__The exercise__. Can you turn the lines of the items below into a Markdown table with the columns Row and Line? Begin at the line that has "Select the account" and stop after the one that has "This screenshot has", skip blank lines, and leave the pictures out.

##### Records

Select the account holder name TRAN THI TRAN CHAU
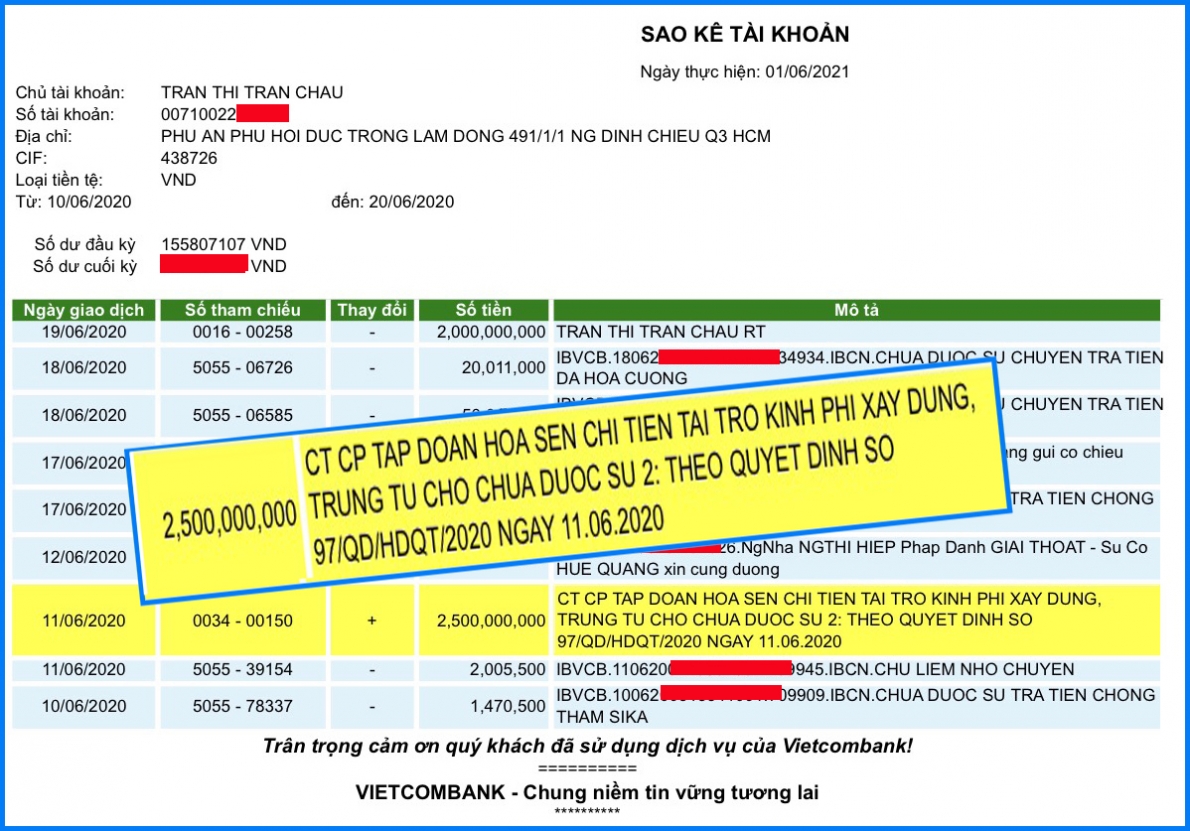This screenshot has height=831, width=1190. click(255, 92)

##########
##### Records

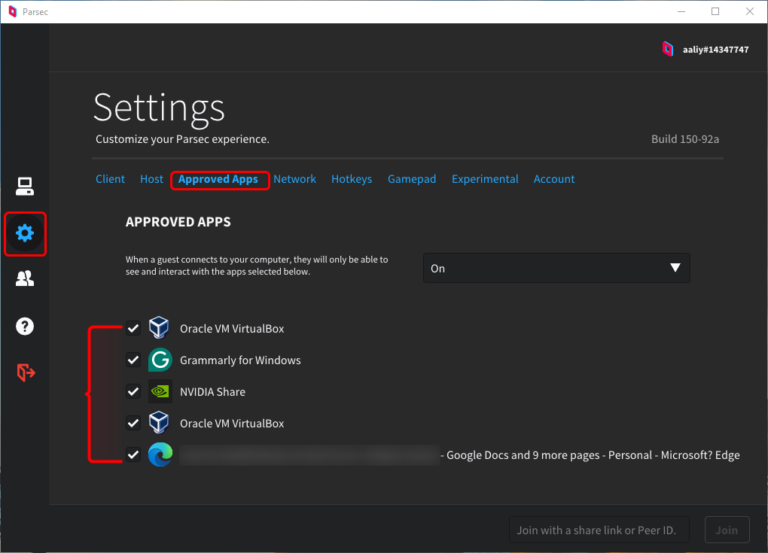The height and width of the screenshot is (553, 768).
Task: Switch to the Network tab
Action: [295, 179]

##########

__Reply to the exercise__.
| Row | Line |
|---|---|
| 1 | Select the account holder name TRAN THI TRAN CHAU |
| 2 | This screenshot has height=831, width=1190. click(255, 92) |